--- START OF Data extract ---

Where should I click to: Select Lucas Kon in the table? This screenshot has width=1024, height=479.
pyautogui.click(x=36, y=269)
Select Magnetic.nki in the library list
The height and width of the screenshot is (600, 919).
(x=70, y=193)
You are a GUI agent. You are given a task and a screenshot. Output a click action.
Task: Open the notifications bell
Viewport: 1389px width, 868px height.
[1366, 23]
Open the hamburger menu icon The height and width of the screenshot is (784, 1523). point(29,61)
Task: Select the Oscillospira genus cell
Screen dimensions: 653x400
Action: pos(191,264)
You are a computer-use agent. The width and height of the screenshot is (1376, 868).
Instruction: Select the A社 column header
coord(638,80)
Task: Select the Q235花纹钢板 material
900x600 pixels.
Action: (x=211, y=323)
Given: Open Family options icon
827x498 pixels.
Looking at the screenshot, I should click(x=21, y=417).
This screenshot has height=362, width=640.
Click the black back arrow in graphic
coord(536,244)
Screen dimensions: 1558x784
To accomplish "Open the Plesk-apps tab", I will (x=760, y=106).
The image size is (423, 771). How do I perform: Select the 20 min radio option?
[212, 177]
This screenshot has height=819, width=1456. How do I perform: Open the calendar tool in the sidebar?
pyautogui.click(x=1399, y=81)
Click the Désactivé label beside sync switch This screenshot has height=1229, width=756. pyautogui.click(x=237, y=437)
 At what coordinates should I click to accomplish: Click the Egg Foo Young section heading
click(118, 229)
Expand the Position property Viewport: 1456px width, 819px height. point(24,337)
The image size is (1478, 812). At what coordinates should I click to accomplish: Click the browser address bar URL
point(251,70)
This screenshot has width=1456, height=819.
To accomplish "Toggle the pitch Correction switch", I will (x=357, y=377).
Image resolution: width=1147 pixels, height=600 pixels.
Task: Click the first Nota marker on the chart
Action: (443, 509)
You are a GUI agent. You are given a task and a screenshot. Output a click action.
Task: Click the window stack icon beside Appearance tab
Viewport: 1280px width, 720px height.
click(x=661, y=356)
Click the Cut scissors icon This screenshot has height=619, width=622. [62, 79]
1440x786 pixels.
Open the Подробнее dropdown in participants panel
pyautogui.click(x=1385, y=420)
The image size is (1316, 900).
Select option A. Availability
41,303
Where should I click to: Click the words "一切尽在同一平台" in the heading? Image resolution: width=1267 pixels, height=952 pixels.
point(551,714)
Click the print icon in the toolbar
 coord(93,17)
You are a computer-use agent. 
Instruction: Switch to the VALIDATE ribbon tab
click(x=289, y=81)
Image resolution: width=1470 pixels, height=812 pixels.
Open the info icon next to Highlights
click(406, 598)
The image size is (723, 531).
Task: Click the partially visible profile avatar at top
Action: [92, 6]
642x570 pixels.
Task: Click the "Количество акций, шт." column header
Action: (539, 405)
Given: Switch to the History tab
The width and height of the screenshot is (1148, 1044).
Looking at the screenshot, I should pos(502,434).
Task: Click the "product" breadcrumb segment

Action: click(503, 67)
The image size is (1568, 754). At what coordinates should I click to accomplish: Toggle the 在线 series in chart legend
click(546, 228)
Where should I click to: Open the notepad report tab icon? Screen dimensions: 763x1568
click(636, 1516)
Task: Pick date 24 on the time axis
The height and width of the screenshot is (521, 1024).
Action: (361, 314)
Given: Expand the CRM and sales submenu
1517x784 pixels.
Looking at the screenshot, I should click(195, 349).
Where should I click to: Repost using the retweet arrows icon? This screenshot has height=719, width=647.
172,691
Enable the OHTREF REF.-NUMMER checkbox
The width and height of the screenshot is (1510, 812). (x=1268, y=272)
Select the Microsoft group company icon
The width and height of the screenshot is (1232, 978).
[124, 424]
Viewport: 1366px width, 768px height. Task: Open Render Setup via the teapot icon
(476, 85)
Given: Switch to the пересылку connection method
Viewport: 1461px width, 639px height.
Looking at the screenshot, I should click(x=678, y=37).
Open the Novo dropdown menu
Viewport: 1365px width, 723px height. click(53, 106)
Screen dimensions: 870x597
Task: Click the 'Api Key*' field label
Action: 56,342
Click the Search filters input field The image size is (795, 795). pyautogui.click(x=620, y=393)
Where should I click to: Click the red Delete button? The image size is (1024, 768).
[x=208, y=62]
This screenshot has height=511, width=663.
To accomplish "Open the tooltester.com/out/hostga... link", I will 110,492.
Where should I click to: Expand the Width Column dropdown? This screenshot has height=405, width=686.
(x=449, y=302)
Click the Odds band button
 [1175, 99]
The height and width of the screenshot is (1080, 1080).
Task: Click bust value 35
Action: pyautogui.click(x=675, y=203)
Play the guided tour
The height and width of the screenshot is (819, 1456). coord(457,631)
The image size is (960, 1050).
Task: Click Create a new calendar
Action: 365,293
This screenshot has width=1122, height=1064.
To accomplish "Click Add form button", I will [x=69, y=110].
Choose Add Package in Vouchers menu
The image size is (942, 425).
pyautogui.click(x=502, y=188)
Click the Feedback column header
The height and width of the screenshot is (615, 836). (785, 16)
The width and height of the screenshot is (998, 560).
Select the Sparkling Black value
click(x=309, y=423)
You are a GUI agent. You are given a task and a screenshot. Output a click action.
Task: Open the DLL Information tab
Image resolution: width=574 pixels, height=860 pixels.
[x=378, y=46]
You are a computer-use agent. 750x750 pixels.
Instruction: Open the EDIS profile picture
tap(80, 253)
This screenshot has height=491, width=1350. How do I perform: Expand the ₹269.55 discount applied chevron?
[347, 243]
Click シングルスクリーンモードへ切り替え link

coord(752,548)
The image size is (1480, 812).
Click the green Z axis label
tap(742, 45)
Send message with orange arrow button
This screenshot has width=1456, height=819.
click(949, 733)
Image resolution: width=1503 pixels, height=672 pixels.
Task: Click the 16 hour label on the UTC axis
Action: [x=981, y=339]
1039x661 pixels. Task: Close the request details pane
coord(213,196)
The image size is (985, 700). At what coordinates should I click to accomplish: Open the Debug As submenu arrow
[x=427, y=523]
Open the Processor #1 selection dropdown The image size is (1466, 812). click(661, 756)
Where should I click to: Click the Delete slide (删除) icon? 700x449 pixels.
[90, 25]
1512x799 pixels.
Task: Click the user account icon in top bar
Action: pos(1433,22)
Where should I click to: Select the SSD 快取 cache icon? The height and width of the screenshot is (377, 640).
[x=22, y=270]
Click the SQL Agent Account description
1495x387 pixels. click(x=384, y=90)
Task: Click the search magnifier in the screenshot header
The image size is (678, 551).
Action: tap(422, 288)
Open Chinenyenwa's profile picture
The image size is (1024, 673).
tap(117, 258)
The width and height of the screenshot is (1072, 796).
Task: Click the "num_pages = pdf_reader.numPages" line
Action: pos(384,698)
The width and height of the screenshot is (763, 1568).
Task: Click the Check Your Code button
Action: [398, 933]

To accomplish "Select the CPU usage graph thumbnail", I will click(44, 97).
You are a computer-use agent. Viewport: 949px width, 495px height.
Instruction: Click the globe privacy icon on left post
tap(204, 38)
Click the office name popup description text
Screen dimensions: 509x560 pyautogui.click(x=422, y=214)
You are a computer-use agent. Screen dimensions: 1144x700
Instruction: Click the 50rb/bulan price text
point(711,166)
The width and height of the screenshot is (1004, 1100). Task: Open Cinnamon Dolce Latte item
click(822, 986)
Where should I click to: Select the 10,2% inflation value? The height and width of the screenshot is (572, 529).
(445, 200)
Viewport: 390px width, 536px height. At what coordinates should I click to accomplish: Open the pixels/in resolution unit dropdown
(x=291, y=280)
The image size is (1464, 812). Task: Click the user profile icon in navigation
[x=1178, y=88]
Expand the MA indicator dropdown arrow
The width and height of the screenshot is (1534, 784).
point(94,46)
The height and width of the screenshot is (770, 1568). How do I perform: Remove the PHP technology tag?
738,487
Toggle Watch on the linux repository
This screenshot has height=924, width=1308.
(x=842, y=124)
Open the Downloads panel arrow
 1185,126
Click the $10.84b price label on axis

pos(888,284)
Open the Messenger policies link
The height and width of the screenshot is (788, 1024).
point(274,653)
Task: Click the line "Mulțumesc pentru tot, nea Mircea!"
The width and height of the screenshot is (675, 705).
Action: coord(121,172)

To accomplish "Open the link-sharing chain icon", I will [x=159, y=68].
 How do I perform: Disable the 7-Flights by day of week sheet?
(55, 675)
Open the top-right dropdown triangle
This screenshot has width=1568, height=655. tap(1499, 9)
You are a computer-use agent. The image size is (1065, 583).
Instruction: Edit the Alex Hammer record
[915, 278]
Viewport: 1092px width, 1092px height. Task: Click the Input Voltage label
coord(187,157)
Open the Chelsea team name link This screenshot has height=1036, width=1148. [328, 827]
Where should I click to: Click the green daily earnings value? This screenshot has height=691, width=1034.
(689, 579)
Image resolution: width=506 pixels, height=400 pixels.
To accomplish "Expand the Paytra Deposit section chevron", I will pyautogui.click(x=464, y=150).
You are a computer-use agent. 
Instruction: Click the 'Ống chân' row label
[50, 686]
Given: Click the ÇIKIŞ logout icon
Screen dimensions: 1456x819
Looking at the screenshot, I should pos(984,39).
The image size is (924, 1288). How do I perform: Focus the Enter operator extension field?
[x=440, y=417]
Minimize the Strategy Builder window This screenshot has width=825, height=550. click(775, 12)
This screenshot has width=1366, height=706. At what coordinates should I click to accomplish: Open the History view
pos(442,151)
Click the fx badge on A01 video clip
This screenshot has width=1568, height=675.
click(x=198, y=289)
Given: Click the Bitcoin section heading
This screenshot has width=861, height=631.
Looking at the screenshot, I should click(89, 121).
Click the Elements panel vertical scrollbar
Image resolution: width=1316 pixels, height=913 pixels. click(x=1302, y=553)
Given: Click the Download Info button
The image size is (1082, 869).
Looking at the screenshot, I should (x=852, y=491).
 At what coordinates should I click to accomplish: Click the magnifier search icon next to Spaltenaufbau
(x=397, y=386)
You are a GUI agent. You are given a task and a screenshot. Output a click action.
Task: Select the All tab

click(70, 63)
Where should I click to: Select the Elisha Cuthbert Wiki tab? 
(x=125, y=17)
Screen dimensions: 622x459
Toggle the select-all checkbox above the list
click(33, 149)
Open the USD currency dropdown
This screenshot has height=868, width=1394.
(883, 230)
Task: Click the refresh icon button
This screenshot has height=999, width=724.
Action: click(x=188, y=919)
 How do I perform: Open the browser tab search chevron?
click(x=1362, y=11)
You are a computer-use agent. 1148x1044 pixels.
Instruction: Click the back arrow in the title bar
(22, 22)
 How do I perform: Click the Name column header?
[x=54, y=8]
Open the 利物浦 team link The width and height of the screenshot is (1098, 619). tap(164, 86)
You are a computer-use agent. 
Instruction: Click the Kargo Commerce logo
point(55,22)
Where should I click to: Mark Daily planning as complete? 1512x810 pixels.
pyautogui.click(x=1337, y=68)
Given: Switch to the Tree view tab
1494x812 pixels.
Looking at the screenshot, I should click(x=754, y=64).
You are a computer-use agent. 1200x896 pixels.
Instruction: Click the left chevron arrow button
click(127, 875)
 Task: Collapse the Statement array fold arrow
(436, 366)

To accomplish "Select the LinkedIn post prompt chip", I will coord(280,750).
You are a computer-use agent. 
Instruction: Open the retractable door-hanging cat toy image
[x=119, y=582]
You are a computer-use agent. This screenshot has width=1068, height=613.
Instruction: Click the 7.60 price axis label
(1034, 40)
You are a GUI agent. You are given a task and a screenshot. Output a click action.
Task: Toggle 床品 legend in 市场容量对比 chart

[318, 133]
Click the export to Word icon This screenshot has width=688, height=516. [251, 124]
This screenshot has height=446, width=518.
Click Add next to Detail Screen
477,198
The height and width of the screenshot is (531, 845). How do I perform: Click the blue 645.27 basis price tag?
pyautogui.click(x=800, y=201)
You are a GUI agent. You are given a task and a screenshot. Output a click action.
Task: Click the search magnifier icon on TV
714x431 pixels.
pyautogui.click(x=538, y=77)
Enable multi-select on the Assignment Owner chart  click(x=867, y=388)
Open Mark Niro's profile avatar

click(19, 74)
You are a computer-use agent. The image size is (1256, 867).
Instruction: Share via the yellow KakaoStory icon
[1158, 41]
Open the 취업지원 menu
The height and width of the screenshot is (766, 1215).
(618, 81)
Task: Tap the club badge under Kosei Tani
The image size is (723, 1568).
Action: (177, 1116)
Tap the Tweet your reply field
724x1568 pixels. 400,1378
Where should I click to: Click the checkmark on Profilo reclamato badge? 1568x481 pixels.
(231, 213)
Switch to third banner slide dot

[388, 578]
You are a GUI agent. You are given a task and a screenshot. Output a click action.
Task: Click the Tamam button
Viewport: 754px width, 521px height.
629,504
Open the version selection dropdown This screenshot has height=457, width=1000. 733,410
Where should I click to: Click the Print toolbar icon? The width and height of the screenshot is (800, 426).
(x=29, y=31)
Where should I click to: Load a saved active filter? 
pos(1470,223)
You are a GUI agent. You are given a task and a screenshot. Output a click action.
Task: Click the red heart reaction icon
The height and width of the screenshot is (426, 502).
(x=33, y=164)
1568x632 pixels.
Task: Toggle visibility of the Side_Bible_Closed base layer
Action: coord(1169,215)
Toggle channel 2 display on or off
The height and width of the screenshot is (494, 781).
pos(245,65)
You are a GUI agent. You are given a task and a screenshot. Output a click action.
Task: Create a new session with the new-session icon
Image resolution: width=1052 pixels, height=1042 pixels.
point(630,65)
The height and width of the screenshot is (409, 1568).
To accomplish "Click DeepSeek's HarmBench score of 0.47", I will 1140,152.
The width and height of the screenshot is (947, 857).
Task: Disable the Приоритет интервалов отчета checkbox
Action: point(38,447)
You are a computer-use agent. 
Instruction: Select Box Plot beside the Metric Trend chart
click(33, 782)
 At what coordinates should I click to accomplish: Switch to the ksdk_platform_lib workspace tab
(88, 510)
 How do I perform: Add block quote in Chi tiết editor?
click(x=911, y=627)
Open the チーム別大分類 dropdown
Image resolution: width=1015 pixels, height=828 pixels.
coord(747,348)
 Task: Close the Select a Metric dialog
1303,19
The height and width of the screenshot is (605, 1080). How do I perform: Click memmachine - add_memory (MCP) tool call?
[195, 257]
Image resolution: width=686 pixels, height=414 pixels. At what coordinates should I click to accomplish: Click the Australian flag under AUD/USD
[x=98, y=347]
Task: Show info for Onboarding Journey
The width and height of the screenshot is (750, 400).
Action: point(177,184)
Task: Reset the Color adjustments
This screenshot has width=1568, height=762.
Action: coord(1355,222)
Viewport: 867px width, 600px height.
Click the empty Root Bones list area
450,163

--- END OF Data extract ---

**What to produce:** Can you repeat the items from the line with "Open the version" to the line with "Action: point(177,184)" exactly?

**Exercise result:**
Open the version selection dropdown This screenshot has height=457, width=1000. 733,410
Where should I click to: Click the Print toolbar icon? The width and height of the screenshot is (800, 426).
(x=29, y=31)
Where should I click to: Load a saved active filter? 
pos(1470,223)
You are a GUI agent. You are given a task and a screenshot. Output a click action.
Task: Click the red heart reaction icon
The height and width of the screenshot is (426, 502).
(x=33, y=164)
1568x632 pixels.
Task: Toggle visibility of the Side_Bible_Closed base layer
Action: coord(1169,215)
Toggle channel 2 display on or off
The height and width of the screenshot is (494, 781).
pos(245,65)
You are a GUI agent. You are given a task and a screenshot. Output a click action.
Task: Create a new session with the new-session icon
Image resolution: width=1052 pixels, height=1042 pixels.
point(630,65)
The height and width of the screenshot is (409, 1568).
To accomplish "Click DeepSeek's HarmBench score of 0.47", I will 1140,152.
The width and height of the screenshot is (947, 857).
Task: Disable the Приоритет интервалов отчета checkbox
Action: point(38,447)
You are a computer-use agent. 
Instruction: Select Box Plot beside the Metric Trend chart
click(33, 782)
 At what coordinates should I click to accomplish: Switch to the ksdk_platform_lib workspace tab
(88, 510)
 How do I perform: Add block quote in Chi tiết editor?
click(x=911, y=627)
Open the チーム別大分類 dropdown
Image resolution: width=1015 pixels, height=828 pixels.
coord(747,348)
 Task: Close the Select a Metric dialog
1303,19
The height and width of the screenshot is (605, 1080). How do I perform: Click memmachine - add_memory (MCP) tool call?
[195, 257]
Image resolution: width=686 pixels, height=414 pixels. At what coordinates should I click to accomplish: Click the Australian flag under AUD/USD
[x=98, y=347]
Task: Show info for Onboarding Journey
The width and height of the screenshot is (750, 400).
Action: point(177,184)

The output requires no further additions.